Fino all’arrivo della spending review: quando quasi tutti gli enti locali hanno virato verso l’affido diretto dei centri estivi. Così Alessandro adesso ha per datori di lavoro delle onlus, società sportive o parrocchie, che incassano contributi pubblici ma pagano i propri collaboratori poco, incassando la gabella. E in nero: «Prendo 700 euro al mese», racconta Alessandro: «Totalmente in nero, anche se lavoriamo fino a dieci ore al giorno con la responsabilità di decine bambini, che spesso accompagniamo anche in piscina o in gita».
FATTORINI NO-STOP
Mario ha cinquant’anni, è italiano e macina decine di chilometri: fino a sessanta a notte, da una parte all’altra di Roma. «Mi è capitato di non avere abbastanza soldi e andare in giro lo stesso senza assicurazione», confessa. Mario è uno di quelle migliaia di spedizionieri-lampo richiesti dal boom di startup nel settore della ristorazione. Pizza, sushi, panini e cocktail a domicilio.

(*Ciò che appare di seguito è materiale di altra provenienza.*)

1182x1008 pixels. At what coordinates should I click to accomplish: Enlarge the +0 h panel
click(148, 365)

L’innovazione è nel servizio: basta un clic per completare la richiesta. Ma sul lavoro i rischi di chi attraversa la città per portare i piatti sono rimasti gli stessi. Mario prende le pizze e le porta all’indirizzo segnato. A cottimo: più viaggia, più incassa. Il suo incubo sono le buche. E dopo le tre di notte c’è da tenere a bada il sonno. Perché di giorno Mario ha un altro lavoro - sempre in nero, sempre saltuario, sempre a cottimo. Quando è fortunato e riesce a fare il bis, incassa 80 euro. Per un giorno intero, no-stop.
LA BEFFA DEL CAPITALE UMANO
Z. C. era anche lui uno stacanovista del volante. Ma impegnato in viaggi più lunghi. Troppo lunghi. Autista originario della Bulgaria per una grossa società di trasporti e logistica con depositi dall’Abruzzo alla Lombardia, consegnava materie prime per gelaterie, pizzerie e ristoranti. Con carico e scarico compreso nel viaggio, la parte più faticosa. Un giorno, mentre è impegnato in una consegna, si accascia in cabina. Infarto fulminante. A soli 45 anni muore.

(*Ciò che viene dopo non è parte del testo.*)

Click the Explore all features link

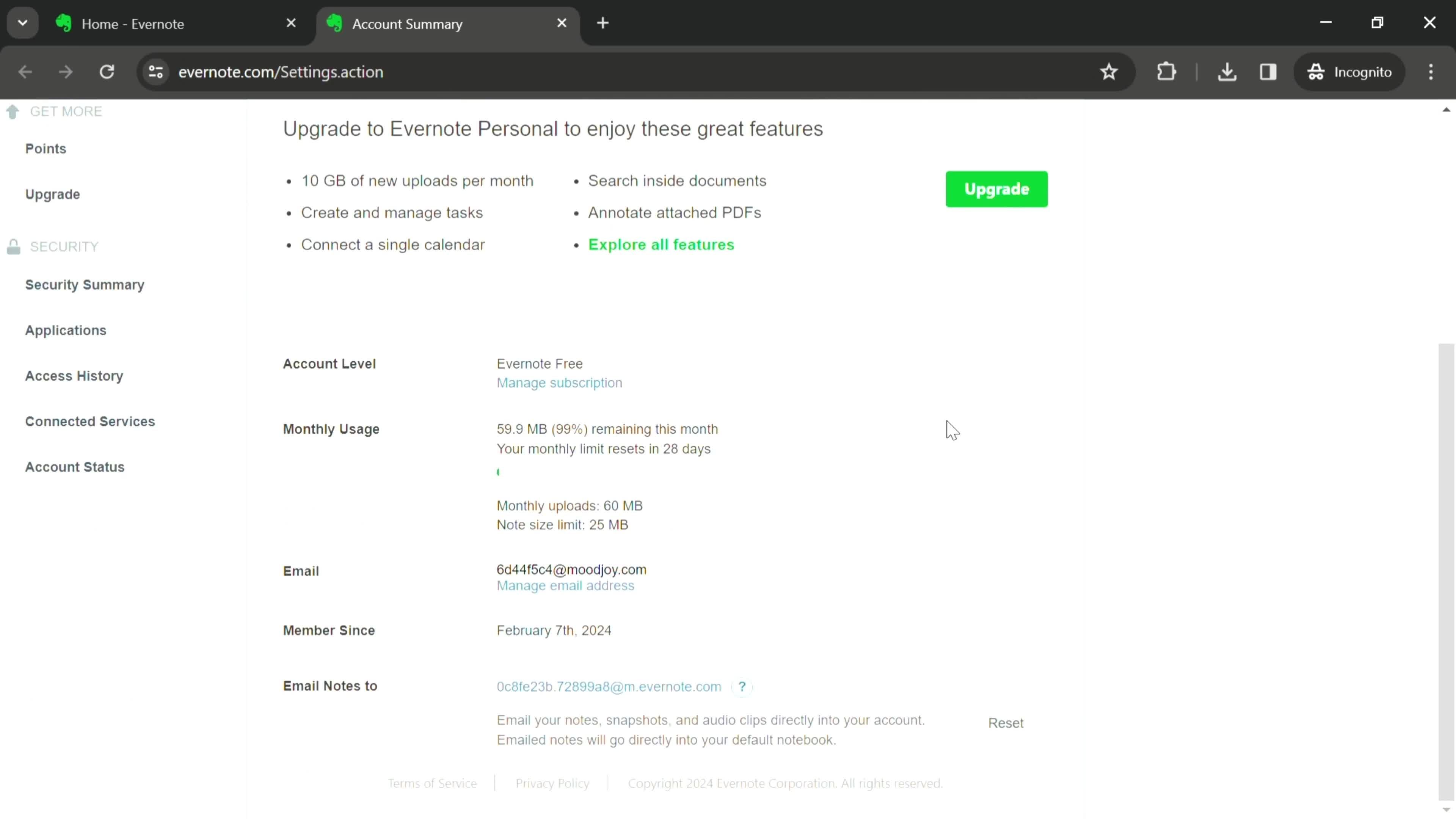(661, 244)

La famiglia si rivolge a un legale e viene ricostruito il suo mestiere da incubo: per il primo anno di lavoro vengono registrate 865 ore di straordinario “ufficiale” in busta paga. E poi per gli anni successivi si oscilla da un minimo di 255 ore ad un picco di 868, il che significa 72 giornate di extra-lavoro all’anno. In soli otto anni di super-lavoro si arriva a quota 4.148 ore. Mentre l’Inps fissa a 48 la quota massima settimanale a bordo di furgoni e camion si arriva tranquillamente a 70-75.

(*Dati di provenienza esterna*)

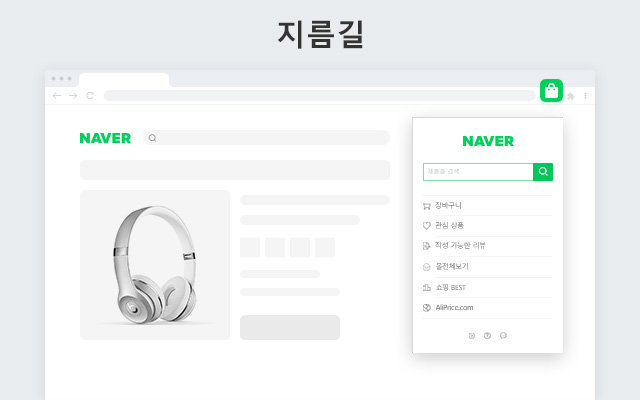Open the AliPrice.com link
Image resolution: width=640 pixels, height=400 pixels.
point(487,308)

La società di trasporti, citata in causa per i turni massacranti che potrebbero aver portato alla morte di Z. C., ha una diversa visione dei fatti: «Gli straordinari sono di fatto periodi di riposo o attesa tra un carico e l’altro». Ma l’avvocato di famiglia ha raccolto tante testimonianze, tutte uguali: il personale era sottodimensionato e gli orari reali erano dalle 6 del mattino alle 9 di sera. «La prova del decesso non è facile», sottolinea il legale: «E in questi casi di palese sfruttamento la conciliazione è beffarda: il cosiddetto “capitale umano”, per calcolare il risarcimento, si è ridotto ad un quinto di quello inizialmente richiesto. Ma non c’erano altre strade possibili. E i familiari hanno accettato».